Set problem »
Write out the lines starting at the one that contains "This screenshot has width=971, height=638." and ending at the last line, copying each one exactly as it appears.

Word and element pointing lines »

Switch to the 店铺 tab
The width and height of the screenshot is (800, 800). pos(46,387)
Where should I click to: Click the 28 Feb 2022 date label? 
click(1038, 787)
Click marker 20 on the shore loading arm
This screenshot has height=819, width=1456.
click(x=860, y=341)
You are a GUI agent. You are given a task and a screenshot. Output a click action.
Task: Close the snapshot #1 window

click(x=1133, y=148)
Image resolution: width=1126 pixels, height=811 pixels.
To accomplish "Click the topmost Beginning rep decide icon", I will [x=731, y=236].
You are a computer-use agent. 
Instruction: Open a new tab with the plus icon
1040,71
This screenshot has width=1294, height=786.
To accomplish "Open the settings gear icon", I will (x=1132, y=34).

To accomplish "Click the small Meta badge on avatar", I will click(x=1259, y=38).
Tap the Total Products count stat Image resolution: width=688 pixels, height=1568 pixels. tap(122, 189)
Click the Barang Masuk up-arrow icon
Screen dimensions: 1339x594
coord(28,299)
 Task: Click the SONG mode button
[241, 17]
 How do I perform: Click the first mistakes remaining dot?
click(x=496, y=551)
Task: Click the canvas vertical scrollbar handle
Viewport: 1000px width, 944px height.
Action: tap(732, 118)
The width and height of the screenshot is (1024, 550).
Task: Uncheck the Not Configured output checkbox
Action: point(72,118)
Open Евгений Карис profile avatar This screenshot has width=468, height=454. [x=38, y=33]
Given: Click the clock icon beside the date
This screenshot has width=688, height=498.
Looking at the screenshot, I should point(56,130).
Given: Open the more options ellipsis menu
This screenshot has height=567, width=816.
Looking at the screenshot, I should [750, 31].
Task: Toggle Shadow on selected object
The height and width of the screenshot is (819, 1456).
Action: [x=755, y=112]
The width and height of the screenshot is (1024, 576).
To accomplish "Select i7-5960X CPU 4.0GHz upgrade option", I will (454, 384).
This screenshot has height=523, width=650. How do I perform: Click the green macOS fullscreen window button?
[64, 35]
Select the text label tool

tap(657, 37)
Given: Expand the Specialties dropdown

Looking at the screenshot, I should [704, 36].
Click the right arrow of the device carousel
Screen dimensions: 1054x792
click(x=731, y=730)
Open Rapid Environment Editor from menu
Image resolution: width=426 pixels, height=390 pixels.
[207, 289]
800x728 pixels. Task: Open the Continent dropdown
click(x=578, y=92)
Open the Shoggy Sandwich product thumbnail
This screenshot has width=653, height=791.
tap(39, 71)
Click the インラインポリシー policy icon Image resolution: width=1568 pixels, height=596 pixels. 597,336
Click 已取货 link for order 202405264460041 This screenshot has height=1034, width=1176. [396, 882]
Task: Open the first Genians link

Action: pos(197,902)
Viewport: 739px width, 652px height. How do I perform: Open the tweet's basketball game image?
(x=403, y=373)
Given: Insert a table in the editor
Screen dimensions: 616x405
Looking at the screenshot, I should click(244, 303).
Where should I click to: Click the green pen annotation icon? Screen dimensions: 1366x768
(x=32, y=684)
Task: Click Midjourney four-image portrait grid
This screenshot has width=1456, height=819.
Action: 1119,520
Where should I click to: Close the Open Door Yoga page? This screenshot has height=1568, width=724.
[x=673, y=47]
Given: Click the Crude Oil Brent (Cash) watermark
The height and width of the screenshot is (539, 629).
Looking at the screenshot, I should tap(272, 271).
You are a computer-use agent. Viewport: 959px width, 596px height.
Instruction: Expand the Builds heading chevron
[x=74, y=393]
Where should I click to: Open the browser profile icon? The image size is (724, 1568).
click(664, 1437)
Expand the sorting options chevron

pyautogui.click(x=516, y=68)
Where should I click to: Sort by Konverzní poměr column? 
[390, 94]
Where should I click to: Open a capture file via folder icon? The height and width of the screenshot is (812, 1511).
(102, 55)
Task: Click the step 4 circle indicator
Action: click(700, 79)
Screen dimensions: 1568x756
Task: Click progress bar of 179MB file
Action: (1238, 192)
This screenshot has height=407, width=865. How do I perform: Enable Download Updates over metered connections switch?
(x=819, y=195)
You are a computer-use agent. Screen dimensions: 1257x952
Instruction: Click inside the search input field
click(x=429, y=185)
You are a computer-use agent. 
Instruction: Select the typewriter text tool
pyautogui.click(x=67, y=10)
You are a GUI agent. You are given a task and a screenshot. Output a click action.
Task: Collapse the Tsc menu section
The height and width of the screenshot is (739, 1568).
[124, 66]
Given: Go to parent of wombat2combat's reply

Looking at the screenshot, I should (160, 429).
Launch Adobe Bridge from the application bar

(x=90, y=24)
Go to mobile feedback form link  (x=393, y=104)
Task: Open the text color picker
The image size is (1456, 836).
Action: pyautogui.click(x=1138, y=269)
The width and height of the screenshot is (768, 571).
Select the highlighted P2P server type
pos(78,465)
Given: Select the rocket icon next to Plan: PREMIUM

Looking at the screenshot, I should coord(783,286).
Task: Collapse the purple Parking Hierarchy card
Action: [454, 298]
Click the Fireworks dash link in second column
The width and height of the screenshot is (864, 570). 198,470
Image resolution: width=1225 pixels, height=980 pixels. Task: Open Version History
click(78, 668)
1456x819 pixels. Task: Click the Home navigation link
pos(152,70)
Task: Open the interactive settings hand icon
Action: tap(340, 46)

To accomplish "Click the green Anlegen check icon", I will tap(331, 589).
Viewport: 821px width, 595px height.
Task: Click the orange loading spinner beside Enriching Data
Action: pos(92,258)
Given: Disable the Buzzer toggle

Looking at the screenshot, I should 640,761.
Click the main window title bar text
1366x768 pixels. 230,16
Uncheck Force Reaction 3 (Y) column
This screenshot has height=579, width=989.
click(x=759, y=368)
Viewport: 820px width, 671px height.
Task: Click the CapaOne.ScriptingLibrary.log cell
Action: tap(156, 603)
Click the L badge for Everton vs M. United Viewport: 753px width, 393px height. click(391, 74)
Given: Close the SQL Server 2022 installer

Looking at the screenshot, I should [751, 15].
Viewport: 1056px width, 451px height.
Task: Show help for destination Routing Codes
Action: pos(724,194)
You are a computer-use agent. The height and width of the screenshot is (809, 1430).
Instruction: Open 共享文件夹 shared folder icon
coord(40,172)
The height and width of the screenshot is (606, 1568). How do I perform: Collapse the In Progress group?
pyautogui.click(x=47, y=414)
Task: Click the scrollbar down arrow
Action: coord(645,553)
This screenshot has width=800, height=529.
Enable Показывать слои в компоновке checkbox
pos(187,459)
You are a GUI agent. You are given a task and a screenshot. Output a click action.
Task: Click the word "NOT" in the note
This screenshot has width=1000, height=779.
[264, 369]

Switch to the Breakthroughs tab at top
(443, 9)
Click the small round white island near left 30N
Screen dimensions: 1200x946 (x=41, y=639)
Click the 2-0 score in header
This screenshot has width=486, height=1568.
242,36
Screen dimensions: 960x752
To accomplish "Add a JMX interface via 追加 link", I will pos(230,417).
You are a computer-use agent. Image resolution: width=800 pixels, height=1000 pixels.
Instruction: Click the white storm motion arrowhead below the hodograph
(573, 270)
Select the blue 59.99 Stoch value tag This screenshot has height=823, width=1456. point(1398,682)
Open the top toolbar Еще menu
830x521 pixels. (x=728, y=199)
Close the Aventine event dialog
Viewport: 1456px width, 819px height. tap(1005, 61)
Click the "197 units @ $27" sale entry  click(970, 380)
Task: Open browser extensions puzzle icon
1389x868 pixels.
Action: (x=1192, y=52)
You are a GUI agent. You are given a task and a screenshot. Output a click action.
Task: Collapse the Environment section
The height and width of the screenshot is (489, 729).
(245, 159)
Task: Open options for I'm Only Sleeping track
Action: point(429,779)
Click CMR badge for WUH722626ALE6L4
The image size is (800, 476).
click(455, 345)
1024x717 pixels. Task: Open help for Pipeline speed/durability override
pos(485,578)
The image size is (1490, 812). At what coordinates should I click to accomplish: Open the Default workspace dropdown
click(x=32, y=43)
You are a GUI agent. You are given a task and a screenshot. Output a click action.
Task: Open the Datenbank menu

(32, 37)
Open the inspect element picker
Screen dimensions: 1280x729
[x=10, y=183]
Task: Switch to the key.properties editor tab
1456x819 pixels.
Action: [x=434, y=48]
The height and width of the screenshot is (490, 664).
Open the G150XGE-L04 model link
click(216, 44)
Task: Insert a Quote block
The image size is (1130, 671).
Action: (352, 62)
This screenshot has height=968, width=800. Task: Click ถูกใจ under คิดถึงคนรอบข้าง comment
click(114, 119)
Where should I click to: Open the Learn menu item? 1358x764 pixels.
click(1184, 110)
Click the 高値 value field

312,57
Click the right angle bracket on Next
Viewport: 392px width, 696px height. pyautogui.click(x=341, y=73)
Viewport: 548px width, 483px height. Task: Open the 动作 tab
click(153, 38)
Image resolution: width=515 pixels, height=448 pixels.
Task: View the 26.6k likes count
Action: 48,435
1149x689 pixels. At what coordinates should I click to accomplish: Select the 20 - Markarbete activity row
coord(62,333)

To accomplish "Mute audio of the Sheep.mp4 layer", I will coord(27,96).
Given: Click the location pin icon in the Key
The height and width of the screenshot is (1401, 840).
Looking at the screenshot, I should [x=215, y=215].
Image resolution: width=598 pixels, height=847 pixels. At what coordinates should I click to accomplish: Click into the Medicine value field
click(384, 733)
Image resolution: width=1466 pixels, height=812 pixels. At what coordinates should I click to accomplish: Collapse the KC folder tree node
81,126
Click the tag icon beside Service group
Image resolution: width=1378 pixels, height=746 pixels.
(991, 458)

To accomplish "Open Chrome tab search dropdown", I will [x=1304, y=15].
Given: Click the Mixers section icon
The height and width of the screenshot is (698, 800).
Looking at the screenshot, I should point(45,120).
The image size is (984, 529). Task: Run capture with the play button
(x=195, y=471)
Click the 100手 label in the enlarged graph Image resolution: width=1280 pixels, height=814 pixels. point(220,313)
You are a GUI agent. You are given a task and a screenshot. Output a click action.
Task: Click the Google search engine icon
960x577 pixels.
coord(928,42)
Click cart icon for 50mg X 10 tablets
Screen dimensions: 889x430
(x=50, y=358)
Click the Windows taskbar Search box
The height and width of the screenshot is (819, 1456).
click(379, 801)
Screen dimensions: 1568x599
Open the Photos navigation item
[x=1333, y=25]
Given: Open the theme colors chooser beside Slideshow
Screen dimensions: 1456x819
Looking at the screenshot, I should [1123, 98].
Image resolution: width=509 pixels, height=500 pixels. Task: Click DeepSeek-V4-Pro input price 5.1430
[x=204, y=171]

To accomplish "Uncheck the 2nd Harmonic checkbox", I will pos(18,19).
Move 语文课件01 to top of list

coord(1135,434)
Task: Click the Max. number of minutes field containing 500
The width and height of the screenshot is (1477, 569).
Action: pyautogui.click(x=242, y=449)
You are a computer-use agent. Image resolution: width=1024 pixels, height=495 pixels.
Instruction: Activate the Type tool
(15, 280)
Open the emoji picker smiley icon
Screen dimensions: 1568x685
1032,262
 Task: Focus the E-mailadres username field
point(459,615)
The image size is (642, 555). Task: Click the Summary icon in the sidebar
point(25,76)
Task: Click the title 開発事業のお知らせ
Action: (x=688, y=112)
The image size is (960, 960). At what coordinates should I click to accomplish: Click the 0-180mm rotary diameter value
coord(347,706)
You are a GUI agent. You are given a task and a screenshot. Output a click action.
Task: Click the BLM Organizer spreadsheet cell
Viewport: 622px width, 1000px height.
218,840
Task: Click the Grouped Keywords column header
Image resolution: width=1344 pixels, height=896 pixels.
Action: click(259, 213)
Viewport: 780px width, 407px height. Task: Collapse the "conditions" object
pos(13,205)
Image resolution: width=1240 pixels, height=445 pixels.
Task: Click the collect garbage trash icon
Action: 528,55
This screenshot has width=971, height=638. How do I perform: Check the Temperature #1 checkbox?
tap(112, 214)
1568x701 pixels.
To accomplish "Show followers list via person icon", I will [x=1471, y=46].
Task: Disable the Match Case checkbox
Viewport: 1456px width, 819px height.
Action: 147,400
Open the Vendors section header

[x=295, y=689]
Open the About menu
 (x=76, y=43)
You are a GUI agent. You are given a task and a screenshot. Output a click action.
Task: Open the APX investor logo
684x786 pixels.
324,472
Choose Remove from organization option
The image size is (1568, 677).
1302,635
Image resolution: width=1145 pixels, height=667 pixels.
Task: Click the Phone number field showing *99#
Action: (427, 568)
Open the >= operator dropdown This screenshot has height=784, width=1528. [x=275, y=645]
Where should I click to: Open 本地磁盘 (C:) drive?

Output for this task »
This screenshot has width=971, height=638. How do I perform: Check the Temperature #1 checkbox?
tap(112, 214)
1568x701 pixels.
To accomplish "Show followers list via person icon", I will [x=1471, y=46].
Task: Disable the Match Case checkbox
Viewport: 1456px width, 819px height.
Action: 147,400
Open the Vendors section header

[x=295, y=689]
Open the About menu
 (x=76, y=43)
You are a GUI agent. You are given a task and a screenshot. Output a click action.
Task: Open the APX investor logo
684x786 pixels.
324,472
Choose Remove from organization option
The image size is (1568, 677).
1302,635
Image resolution: width=1145 pixels, height=667 pixels.
Task: Click the Phone number field showing *99#
Action: (427, 568)
Open the >= operator dropdown This screenshot has height=784, width=1528. [x=275, y=645]
Where should I click to: Open 本地磁盘 (C:) drive?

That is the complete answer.